Rock Camp: Uma comunidade que vive e dá vida

Em janeiro de 2020 eu participava pela segunda vez do grupo de voluntariado do Rock Camp Curitiba. Como nesse momento ainda não tínhamos nenhum caso de Covid-19 registrado no Brasil, não pensei que levaria cerca de dois anos para estar com esse grupo novamente. Também não sabia que antes de me ver entre campistas e voluntariado de novo, eu viveria o pior dia da minha vida.

Tenho um amigo que diz que nós começamos a morrer no segundo no qual somos concebidos. Para ele, o processo de envelhecimento nada mais é do que a morte trabalhando a longo prazo. Nesses dois anos eu cheguei à conclusão de que na verdade, a gente começa a morrer após viver esse pior dia das nossas vidas. Para os mais sortudos isso só vai acontecer no final da vida, para outros, ainda na infância. Para mim, esse dia chegou aos 36 anos, em outubro de 2020, quando perdi minha mãe para a covid.
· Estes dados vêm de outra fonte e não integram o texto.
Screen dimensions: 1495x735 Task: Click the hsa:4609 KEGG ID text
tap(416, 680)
Não vou falar aqui sobre as muitas implicações desses dois anos de pandemia na nossa forma de viver. Todos temos consciência de que existem inúmeras histórias individuais carregadas de medo, trauma, raiva e perda. Eu sei que se soubéssemos o que teríamos pela frente, talvez tivéssemos vivido de maneira diferente até ali. Se eu soubesse que levaria dois anos para estar cercada dessa comunidade novamente, eu teria dançado mais no Rock Camp 2020? Eu teria insistido nas aulas de bateria que eu decidi fazer ainda no camp de 2019, mas que pela correria da vida, nunca levei adiante? Nesse momento, após quase 700 dias de pandemia no país, é impossível sabermos do “e se”.
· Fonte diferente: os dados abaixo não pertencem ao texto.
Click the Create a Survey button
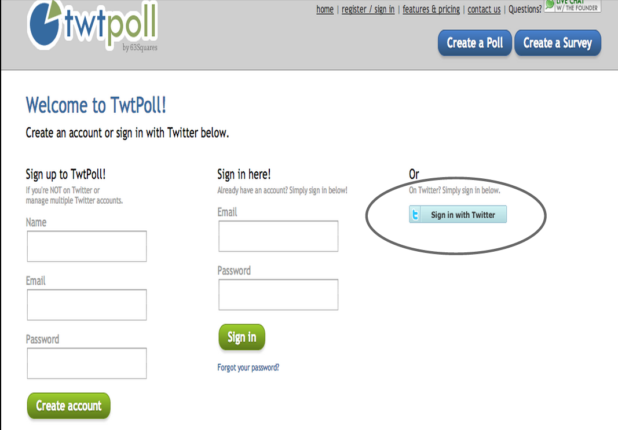This screenshot has width=618, height=430. coord(558,42)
O que sabemos é do concreto e o concreto é que eu comecei a morrer na pandemia. Em alguns dias eu achei mesmo é que já havia morrido, que carregava nas idas ao supermercado um corpo sem vida e sem vontades. E sendo alguém que morreu essa morte simbólica, sei que a implicação disso é ver, dia após dia, os sentimentos todos irem escoando e sumindo. O medo dá lugar à raiva, que por sua vez, dá lugar à tristeza. A tristeza pesando naquele corpo sem alma e se transformando em algo ainda pior, um “não sentimento” que lança no vazio qualquer tentativa de querer algo, de querer, veja bem, viver.
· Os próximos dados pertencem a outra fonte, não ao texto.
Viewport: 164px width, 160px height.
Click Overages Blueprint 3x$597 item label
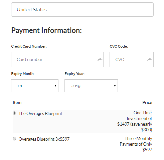pos(44,139)
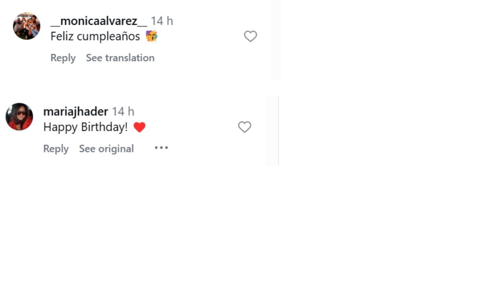Image resolution: width=503 pixels, height=283 pixels.
Task: Click the gray scrollbar strip beside first comment
Action: tap(276, 39)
E então, a vida se torna um processo mecânico, um corpo no mundo. E a gente aceita que talvez essa é a realidade a partir de agora, que vai ter que mecanicamente decidir onde ir e onde não ir, o que fazer e o que deixar para lá. Foi nessa racionalidade crua que eu decidi me inscrever para o voluntariado do Rock Camp 2022.

Mas vivendo a não vida, o que falta em sentimento, sobra em reflexão. E nos dias que antecederam o início do camp, minha mente ficou completamente tomada pela possibilidade de não dar conta, de não ser capaz de estar novamente entre as pessoas que há dois anos me viram cheia de vida. Ainda assim, mecanicamente eu decidi vir.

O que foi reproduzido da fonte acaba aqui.